In actuality, all that lore doesn’t matter. It just creates a permission structure for fans to justify spending the money, because in R.E.M.’s steadfast refusal to reunite, they’ve created such market scarcity that there’s no better option. And so I paid $60 to see an actor I do not like front a cover band with a bunch of guys from bands I mostly don’t care about (I never got into Superchunk, or most of the other bands in the Jason Narducy and Jon Wurster’s orbit). As if to save face with myself, I spent the week before the show mostly listening to Zennial rap: I’m not only an R.E.M. dad; I also have thoughts about 2hollis.
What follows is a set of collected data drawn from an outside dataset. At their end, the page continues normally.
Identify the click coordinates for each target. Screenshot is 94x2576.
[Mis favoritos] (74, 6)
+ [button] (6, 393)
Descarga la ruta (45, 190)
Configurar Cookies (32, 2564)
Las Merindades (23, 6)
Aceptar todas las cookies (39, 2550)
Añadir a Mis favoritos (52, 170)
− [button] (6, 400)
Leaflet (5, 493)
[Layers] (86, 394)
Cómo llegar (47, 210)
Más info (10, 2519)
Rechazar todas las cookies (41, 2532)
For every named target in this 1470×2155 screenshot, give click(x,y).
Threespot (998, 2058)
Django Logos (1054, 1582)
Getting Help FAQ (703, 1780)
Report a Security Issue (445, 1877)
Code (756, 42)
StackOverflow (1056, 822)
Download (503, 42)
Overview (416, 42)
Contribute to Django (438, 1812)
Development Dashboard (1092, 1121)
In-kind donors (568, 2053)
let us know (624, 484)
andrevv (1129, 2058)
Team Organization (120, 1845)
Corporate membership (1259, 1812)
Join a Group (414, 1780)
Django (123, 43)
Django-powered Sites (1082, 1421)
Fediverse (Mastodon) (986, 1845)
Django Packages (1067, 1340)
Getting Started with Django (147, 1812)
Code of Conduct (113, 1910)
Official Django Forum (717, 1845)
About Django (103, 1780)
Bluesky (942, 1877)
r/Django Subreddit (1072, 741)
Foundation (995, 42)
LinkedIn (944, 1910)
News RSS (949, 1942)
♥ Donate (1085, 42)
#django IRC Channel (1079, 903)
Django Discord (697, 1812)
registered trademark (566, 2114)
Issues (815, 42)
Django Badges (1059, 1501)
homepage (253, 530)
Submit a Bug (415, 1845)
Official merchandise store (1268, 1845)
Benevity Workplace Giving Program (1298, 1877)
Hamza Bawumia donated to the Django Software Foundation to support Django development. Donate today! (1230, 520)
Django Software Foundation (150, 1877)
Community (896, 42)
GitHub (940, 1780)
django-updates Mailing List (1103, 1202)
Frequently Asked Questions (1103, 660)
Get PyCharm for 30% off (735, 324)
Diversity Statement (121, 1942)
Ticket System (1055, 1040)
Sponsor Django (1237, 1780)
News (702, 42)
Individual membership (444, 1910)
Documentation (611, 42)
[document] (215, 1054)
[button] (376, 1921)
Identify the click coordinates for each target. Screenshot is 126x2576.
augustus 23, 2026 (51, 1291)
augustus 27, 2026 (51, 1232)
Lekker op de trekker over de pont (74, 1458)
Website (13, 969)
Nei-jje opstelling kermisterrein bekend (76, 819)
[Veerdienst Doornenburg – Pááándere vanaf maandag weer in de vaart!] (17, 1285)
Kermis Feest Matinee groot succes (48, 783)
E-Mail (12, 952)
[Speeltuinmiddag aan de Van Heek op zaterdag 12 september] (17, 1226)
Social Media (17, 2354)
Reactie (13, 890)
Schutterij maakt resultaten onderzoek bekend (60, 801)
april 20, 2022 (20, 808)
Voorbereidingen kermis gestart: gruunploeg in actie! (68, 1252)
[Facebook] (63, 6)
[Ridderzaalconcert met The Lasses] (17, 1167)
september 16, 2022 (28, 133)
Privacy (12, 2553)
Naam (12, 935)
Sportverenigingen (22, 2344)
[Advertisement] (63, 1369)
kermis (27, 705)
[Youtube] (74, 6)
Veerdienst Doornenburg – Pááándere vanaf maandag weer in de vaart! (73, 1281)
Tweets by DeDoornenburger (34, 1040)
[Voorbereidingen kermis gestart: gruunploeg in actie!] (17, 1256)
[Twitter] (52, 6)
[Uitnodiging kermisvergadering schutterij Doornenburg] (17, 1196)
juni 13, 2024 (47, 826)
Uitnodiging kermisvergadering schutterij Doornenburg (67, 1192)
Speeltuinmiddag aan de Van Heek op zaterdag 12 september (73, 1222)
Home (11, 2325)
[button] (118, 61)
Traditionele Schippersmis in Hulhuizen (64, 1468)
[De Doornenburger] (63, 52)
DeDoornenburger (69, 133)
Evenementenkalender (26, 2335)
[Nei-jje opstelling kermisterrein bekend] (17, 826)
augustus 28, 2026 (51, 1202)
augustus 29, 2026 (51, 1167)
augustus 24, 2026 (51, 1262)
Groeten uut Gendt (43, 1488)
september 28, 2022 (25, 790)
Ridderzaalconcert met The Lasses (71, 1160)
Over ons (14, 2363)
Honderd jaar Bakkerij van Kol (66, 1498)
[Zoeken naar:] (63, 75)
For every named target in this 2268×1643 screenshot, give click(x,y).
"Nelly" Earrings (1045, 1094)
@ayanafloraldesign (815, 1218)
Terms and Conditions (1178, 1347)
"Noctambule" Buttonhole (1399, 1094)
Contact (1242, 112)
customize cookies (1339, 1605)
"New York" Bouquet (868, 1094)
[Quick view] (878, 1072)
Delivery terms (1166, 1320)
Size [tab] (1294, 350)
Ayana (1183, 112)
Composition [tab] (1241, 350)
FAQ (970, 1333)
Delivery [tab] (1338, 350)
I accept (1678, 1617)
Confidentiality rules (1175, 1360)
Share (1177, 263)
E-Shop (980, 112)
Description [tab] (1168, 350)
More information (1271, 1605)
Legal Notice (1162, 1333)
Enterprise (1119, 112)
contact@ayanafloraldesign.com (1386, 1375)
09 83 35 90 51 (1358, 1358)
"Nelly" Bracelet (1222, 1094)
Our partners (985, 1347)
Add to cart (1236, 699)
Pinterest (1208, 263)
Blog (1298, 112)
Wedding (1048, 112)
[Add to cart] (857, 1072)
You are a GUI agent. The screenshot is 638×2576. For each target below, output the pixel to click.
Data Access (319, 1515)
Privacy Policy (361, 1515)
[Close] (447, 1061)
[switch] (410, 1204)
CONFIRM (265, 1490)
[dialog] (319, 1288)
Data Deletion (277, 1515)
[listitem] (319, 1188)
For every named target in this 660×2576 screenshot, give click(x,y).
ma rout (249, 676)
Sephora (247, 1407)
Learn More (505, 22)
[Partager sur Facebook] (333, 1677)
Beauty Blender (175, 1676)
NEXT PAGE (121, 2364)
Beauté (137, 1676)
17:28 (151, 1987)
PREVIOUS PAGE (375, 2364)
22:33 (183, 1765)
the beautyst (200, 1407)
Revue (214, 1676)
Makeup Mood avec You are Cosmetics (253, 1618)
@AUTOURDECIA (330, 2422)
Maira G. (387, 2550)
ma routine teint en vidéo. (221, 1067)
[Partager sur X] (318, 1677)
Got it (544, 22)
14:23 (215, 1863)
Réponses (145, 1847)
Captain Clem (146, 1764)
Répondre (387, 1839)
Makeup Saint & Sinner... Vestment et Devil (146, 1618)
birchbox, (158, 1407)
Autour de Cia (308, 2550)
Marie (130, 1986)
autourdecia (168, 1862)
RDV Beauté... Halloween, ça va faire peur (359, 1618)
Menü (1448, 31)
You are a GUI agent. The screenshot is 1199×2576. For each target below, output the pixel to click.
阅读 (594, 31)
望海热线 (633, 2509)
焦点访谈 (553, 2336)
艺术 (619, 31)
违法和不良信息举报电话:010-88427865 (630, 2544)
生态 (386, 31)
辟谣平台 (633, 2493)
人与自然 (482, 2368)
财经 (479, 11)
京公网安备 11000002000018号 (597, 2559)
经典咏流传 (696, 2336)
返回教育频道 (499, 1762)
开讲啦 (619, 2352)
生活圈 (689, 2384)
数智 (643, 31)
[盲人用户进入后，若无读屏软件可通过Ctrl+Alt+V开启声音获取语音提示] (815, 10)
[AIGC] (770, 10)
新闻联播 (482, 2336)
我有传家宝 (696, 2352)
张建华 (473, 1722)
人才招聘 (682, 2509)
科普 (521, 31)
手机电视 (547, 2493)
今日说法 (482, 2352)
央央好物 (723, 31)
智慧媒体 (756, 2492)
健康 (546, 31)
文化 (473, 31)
I still have mixed feelings about it. But thankfully my embarassment was far outweighed by the gratification of giving in, allowing myself to experience something I really wanted.
I’ll spare you the full concert review, because it was a cover band. But I will say that Michael Shannon really freaked it. He assumed the Michael Stipe role with a method actor’s commitment, recreating Stipe’s stage movements with studied precision — he even has Stipe’s sihloutte and bone structure. Yet at other times he looked like any other dude in the crowd three beers in doing R.E.M. karaoke. The show needed both: the performer and the fan. It had to be specific, but it also had to be free and sloppy. Michael Shannon understood this. He’s one of us.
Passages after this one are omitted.